Di questo passo, il futuro sembra segnato: se la domanda non tornerà a crescere, a rimetterci saranno in primo luogo gli agricoltori, ma ne risentirà pesantemente anche il bestiame, che finirà per essere sottoalimentato, con gravi ripercussioni in termini di produzione.
"È tempo che i governi innalzino gli standard di benessere del bestiame - afferma Jurgen Maier del Forum ambiente e sviluppo di Berlino, che difende i diritti degli agricoltori -. Ciò fermerà la sovrapproduzione di latte e invertirà la tendenza dell'offerta. Vi è anche l'urgente necessità di ristabilire un mercato locale, in cui gli agricoltori possano vendere direttamente ai consumatori".

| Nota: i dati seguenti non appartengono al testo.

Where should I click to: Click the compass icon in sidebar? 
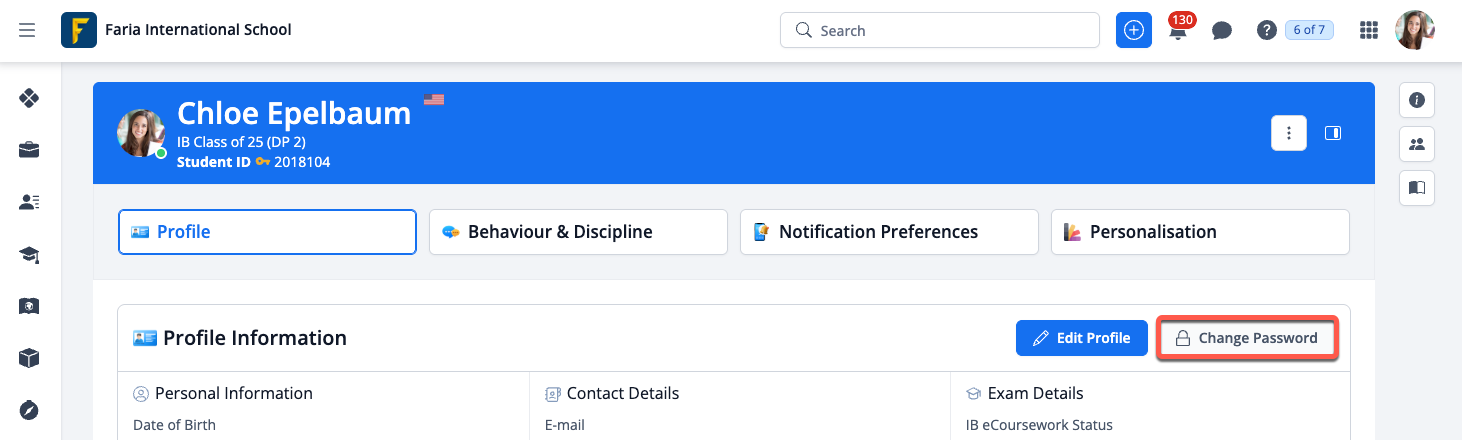click(29, 410)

Sulla stessa linea Sagari Ramdas, della Food sovereignty alliance, con sede in India, autore del rapporto "La crisi del latte in India: la storia dietro i numeri". "La pratica tradizionale dell'India di fornire direttamente latte ai consumatori - dichiara Sagari Ramdas - va proseguita e sostenuta: è proprio questo che ha reso il settore lattiero caseario indiano sostenibile. La riprova arriva da quel 75% dei produttori di latte del paese che lavora nel settore non organizzato e che prospera, nonostante la crisi. I piccoli produttori di latte devono organizzarsi in collettivi non centralizzati e localizzati, che si colleghino direttamente ai consumatori. Ciò li aiuterà a stare lontano da un sistema globale estremamente volatile e vulnerabile".

Una cosa sembra però certa: se il governo centrale non interverrà tempestivamente per sostenere il comparto lattiero caseario, l'India rischia di perdere uno dei settori più brillanti della sua economia.